Similarly, the Australia-India Economic Cooperation and Trade Agreement (AI-ECTA), which was announced June 2022, was established to strengthen cooperation in the development of critical minerals assets and supply chains. The AI-ECTA removes tariffs for most Australian critical minerals and offers India improved access to the world’s leading supplier of these resources.
Finally, the US-Japan Critical Minerals Agreement, announced March 2023, is a trade deal on battery minerals (lithium, nickel, cobalt, graphite, and manganese), to aid Japanese automakers and critical minerals processors access the benefits of the 2022 US Inflation Reduction Act.
“Today’s announcement is proof of President Biden’s commitment to building resilient and secure supply chains,” said Ambassador Katherine Tai.
“Japan is one of our most valued trading partners and this agreement will enable us to deepen our existing bilateral relationship. This is a welcome moment as the US continues to work with our allies and partners to strengthen supply chains for critical minerals, including through the IRA.”

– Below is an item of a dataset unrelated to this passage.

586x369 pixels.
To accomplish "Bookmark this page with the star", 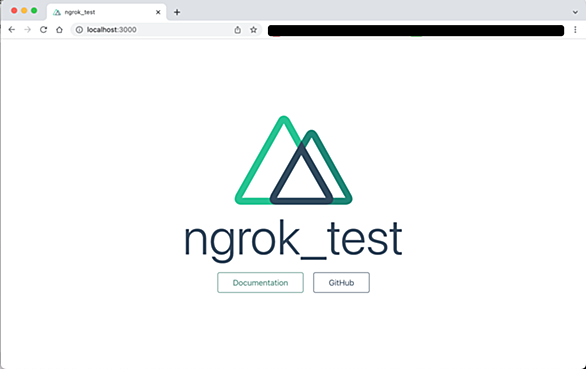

Governments have also been busy establishing funds to support investments in critical minerals projects and supply chains. Export Finance Australia, for instance, has introduced the Critical Minerals Facility to address gaps in private financing for critical minerals projects. In 2022, the agency reached an agreement to provide a loan of US$1.05B to Iluka Resources (ASX: ILU), for the construction of a fully integrated rare earths separation facility in Western Australia.
“Australia has the best resource industry in the world, and we have an unrivalled competitive edge when it comes to being a reliable, sustainable provider of critical minerals and rare earths,” the Australian Prime Minister said.
“Our support for this project will capitalize on our advantages, helping to strengthen Australia’s critical minerals supply chain while also creating huge job and economic opportunities for Australians for generations to come.”
Additionally, a portion of the Australian Government’s US$15B National Reconstruction Fund is reserved for critical minerals companies that contribute to the development of processing, refining, or manufacturing capacity within the country.
Likewise, the US government is actively allocating substantial funding to support critical minerals projects. The Department of Energy’s Loans Program Office issued a conditional commitment of US$2B to US battery recycler Redwood Materials for the establishment of a battery materials campus in Nevada. Conditional offers include US$700M to US mining company Iioneer (ASX: INR) for the advancement of the Rhyolite Ridge lithium and boron project in Nevada, and US$102M to Syrah Resources (ASX: SYR) for the establishment of a graphite processing facility in Louisiana.